[Start INFORMATION GIVEN]

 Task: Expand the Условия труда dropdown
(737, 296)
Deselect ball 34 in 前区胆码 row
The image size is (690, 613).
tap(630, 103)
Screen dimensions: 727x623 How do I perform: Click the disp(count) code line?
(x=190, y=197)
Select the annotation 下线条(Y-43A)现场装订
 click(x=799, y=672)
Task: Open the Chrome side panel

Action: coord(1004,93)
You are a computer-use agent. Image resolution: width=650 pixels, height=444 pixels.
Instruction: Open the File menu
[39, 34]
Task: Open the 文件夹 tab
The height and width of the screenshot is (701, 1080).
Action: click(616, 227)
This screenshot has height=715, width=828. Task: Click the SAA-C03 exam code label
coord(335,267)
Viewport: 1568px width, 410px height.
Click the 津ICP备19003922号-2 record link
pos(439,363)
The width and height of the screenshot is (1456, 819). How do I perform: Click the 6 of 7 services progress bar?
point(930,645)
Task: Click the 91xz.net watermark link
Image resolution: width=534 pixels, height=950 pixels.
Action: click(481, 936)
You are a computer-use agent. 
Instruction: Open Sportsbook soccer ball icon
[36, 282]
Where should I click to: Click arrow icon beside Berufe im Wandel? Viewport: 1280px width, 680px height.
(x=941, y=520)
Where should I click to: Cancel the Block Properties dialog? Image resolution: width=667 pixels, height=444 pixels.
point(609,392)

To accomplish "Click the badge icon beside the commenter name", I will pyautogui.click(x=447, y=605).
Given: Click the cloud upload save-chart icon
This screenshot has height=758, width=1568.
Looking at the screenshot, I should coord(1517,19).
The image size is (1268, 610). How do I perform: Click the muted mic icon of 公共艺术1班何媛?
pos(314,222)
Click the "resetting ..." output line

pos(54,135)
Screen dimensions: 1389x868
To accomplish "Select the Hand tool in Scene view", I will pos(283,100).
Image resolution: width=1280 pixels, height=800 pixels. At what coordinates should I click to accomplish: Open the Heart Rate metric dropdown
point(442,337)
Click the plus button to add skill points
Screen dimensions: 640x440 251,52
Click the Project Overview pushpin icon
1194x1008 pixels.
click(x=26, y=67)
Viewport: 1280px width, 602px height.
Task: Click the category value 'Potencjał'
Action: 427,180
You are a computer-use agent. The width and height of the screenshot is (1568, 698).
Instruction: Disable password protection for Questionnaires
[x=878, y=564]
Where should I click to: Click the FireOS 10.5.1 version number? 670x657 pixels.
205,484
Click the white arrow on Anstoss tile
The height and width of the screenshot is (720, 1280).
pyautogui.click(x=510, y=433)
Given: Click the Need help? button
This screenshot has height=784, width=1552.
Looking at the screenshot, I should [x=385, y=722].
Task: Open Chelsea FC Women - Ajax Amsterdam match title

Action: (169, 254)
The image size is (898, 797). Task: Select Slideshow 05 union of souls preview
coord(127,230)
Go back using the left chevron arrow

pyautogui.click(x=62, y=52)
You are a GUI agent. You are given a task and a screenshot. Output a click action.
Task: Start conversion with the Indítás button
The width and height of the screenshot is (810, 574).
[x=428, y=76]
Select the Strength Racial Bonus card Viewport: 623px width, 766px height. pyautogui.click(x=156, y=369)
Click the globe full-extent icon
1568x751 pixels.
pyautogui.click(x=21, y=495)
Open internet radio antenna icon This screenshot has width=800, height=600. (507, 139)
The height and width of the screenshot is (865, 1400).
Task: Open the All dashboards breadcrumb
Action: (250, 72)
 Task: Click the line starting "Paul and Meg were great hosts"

[End INFORMATION GIVEN]

STATED GOAL: Reproduce the rows above, swapping "Instruction" for "Goal" wherever it occurs and leaving everything else unchanged.

FINAL RESULT:
 Task: Expand the Условия труда dropdown
(737, 296)
Deselect ball 34 in 前区胆码 row
The image size is (690, 613).
tap(630, 103)
Screen dimensions: 727x623 How do I perform: Click the disp(count) code line?
(x=190, y=197)
Select the annotation 下线条(Y-43A)现场装订
 click(x=799, y=672)
Task: Open the Chrome side panel

Action: coord(1004,93)
You are a computer-use agent. Image resolution: width=650 pixels, height=444 pixels.
Goal: Open the File menu
[39, 34]
Task: Open the 文件夹 tab
The height and width of the screenshot is (701, 1080).
Action: click(616, 227)
This screenshot has height=715, width=828. Task: Click the SAA-C03 exam code label
coord(335,267)
Viewport: 1568px width, 410px height.
Click the 津ICP备19003922号-2 record link
pos(439,363)
The width and height of the screenshot is (1456, 819). How do I perform: Click the 6 of 7 services progress bar?
point(930,645)
Task: Click the 91xz.net watermark link
Image resolution: width=534 pixels, height=950 pixels.
Action: click(481, 936)
You are a computer-use agent. 
Goal: Open Sportsbook soccer ball icon
[36, 282]
Where should I click to: Click arrow icon beside Berufe im Wandel? Viewport: 1280px width, 680px height.
(x=941, y=520)
Where should I click to: Cancel the Block Properties dialog? Image resolution: width=667 pixels, height=444 pixels.
point(609,392)

To accomplish "Click the badge icon beside the commenter name", I will pyautogui.click(x=447, y=605).
Given: Click the cloud upload save-chart icon
This screenshot has height=758, width=1568.
Looking at the screenshot, I should coord(1517,19).
The image size is (1268, 610). How do I perform: Click the muted mic icon of 公共艺术1班何媛?
pos(314,222)
Click the "resetting ..." output line

pos(54,135)
Screen dimensions: 1389x868
To accomplish "Select the Hand tool in Scene view", I will pos(283,100).
Image resolution: width=1280 pixels, height=800 pixels. At what coordinates should I click to accomplish: Open the Heart Rate metric dropdown
point(442,337)
Click the plus button to add skill points
Screen dimensions: 640x440 251,52
Click the Project Overview pushpin icon
1194x1008 pixels.
click(x=26, y=67)
Viewport: 1280px width, 602px height.
Task: Click the category value 'Potencjał'
Action: 427,180
You are a computer-use agent. The width and height of the screenshot is (1568, 698).
Goal: Disable password protection for Questionnaires
[x=878, y=564]
Where should I click to: Click the FireOS 10.5.1 version number? 670x657 pixels.
205,484
Click the white arrow on Anstoss tile
The height and width of the screenshot is (720, 1280).
pyautogui.click(x=510, y=433)
Given: Click the Need help? button
This screenshot has height=784, width=1552.
Looking at the screenshot, I should [x=385, y=722].
Task: Open Chelsea FC Women - Ajax Amsterdam match title

Action: (169, 254)
The image size is (898, 797). Task: Select Slideshow 05 union of souls preview
coord(127,230)
Go back using the left chevron arrow

pyautogui.click(x=62, y=52)
You are a GUI agent. You are given a task and a screenshot. Output a click action.
Task: Start conversion with the Indítás button
The width and height of the screenshot is (810, 574).
[x=428, y=76]
Select the Strength Racial Bonus card Viewport: 623px width, 766px height. pyautogui.click(x=156, y=369)
Click the globe full-extent icon
1568x751 pixels.
pyautogui.click(x=21, y=495)
Open internet radio antenna icon This screenshot has width=800, height=600. (507, 139)
The height and width of the screenshot is (865, 1400).
Task: Open the All dashboards breadcrumb
Action: (250, 72)
 Task: Click the line starting "Paul and Meg were great hosts"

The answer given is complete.